After the quite experimental album intro, I felt that I needed a track that grooves endlessly and pulls the energy level up a bit. I also wanted to have a track on the album that plays to a more conventional approach of a house production, but at the same time shows that you can work with different sounds than the electronic ones everyone uses.
I wanted to create a symbiosis of the conventional and the experimental, and as always, a symbiosis of organic and electronic elements. The latter is what I ultimately wanted to achieve on all the tracks on the album, so I set myself mini-challenges to work on track by track to improve my sound design, mixing and arranging skills. I wanted to use a different organic sound source as a foundation in each of the following four tracks.
For “Souls Tango In Dead Cities” it was vocal textures that I wanted to use to form the main elements of the track.

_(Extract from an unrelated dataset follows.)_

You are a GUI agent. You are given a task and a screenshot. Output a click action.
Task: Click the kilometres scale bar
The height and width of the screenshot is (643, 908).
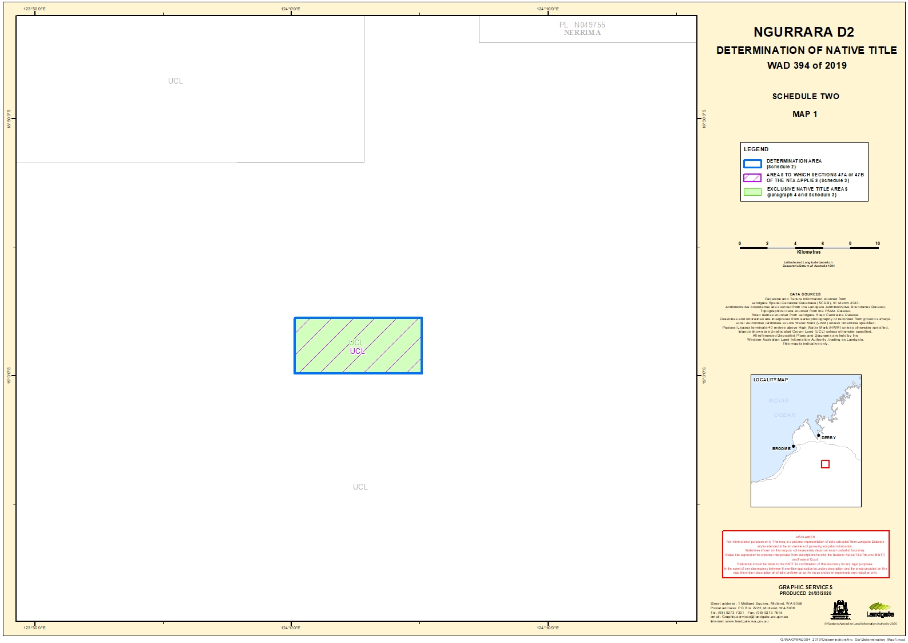coord(808,247)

I initially followed the convention of a direct rhythmic start into the intro (this was to be the first and last time on the album, as I obviously wanted to explore many other interesting ways to build a track better than via monotonous kick drums). However, I used an acoustic guitar as the main element in the intro because in “Time Pervades Us All” it was the main element of the second drop so I figured it would make a smooth transition. Also there is a fat, saturated acoustic bass alongside the kick drum, which is joined by a hybrid of trumpet, cello and accordion. Finally, a violin joins in, playing the main motif of the track.
The intro should make you want to move and at the same time set a melancholic undertone.
This is followed by rhythmically arranged vocal textures that first speed up, then slow down and finally dissolve. My ex-girlfriend particularly liked this part, she always said it felt like being pulled into outer space. She really liked the track in general and honestly I was about to cut it from the playlist a couple of times, but then I decided to leave it on because she liked it so much and in the end it turned out to be a good decision because it fits very well on the final album and without it a more optimistic facet of the album would be missing.
Conformity and conventions also allow for a sense of community or can reinforce the impression that you belong with other people. They also lead within music to quickly identify with new artists and know how to move to familiar rhythms. The song is meant to capture this given. It should sound like souls dancing together in a deserted city, it should sound emotional, melancholic, but fundamentally optimistic, and it should capture the feeling of wordless cheerful togetherness when dancing barefoot in the mud with others at a small festival outside. The joy and bonding over the music and the moment you share.
Anyway, the catchy vocal rhythm transitions into a more monotonous one, which then provides the main element of the first drop, which is glitched over and over again. The elements from the intro come back in, the fat, saturated acoustic bassline should sound something like those from the stoner rock bands I used to love listening to, driving, rolling, simple, grooving mercilessly.
In the second part of the drop a sound design technique appears for the first time, which should become one of my trademarks: glitchy atmospheres. I create these in painstaking detail work from various organic and electronic sound sources that have similar sound characteristics among themselves, let them play randomly distributed one note each of the desired melody and send everything through a glitch effect rack that I created myself. The end result is 99% bullshit, but also 1% interesting sounds that I can somehow incorporate into the arrangement. That’s how I always work when I want to put some glitchy elements into my tracks. I only came across this technique through a lot of trial and error, because I originally wanted to get something similar to vocals, like in “13 Angels Standing Guard ‘Round The Side Of Your Bed” from A Silver Mt. Zion. Didn’t work out, but paved the way to a whole new sound design technique for me to keep coming back to.
These glitchy atmospheres are meant to give the listener something to disorient them, something you can never really grab acoustically and listen to over and over because the sound is so interesting and unusual and yet somehow fits into the track structure. For the climax of the first drop, the melancholic violins from the intro come again, playing the main theme.
In the intermediate part, in addition to the guitar playing a theme, I wanted to have a similar sound to the vocal textures, sounding as if a large animal or giant was making a long drawn-out, mournful murmur. For this I designed and modulated a bass and placed it in the background.
The second drop also has vocal textures again, but this time fast jumping ones that sound as if they are generated from at least two different sound sources. I wanted to make the drop sound like different colored lights or souls playfully dancing around you. In the outro, this sound comes into its own again, isolated from all other elements, before the song ends quite melancholic with a piano. The ending should awaken in you the feeling you have when a party or event ends and you actually want to continue dancing and celebrating. But the beautiful moments must also find an end and pass.